# TRY IT
Report every line of the records that contains the word "element", copying each one in full.

# RECORDS FOR THE TASK
------------------------
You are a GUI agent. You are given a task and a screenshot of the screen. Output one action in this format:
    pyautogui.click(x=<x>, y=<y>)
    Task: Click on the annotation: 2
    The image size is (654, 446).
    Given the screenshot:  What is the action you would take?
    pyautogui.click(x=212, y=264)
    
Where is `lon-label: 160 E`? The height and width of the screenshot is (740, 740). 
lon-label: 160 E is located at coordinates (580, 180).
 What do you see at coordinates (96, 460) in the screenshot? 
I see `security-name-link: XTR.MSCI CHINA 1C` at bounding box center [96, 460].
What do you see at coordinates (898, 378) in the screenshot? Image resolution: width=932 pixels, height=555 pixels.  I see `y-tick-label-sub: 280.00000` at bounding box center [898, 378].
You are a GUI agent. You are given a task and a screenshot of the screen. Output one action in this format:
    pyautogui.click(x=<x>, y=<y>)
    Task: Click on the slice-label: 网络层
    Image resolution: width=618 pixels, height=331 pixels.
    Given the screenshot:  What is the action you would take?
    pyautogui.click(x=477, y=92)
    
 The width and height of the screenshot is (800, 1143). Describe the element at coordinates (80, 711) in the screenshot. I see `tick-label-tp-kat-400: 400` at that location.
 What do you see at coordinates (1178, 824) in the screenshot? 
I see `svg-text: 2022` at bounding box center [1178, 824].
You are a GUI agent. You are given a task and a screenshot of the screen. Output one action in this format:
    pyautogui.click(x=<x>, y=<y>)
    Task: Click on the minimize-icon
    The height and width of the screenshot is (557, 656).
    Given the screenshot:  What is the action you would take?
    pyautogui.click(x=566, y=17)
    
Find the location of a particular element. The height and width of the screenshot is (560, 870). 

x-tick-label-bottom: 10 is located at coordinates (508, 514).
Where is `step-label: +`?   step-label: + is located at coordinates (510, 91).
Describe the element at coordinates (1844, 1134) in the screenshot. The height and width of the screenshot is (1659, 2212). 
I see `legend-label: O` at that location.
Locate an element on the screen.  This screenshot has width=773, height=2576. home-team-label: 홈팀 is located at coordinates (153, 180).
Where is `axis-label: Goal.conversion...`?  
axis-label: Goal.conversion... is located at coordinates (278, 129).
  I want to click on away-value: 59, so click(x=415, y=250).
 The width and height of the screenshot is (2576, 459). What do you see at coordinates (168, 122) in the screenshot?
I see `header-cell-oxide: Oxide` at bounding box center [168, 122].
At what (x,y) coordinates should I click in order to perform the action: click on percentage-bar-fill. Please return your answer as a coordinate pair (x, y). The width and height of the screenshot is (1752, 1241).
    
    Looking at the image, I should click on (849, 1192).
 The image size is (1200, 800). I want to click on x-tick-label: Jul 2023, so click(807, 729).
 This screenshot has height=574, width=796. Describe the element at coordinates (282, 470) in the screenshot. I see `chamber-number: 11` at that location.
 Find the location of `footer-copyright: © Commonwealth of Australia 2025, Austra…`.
------------------------
# ANSWER BOX
 The width and height of the screenshot is (800, 1143). Describe the element at coordinates (80, 711) in the screenshot. I see `tick-label-tp-kat-400: 400` at that location.
Find the location of a particular element. The height and width of the screenshot is (560, 870). 
Describe the element at coordinates (1844, 1134) in the screenshot. The height and width of the screenshot is (1659, 2212). 
Locate an element on the screen.  This screenshot has width=773, height=2576. home-team-label: 홈팀 is located at coordinates (153, 180).
 This screenshot has height=574, width=796. Describe the element at coordinates (282, 470) in the screenshot. I see `chamber-number: 11` at that location.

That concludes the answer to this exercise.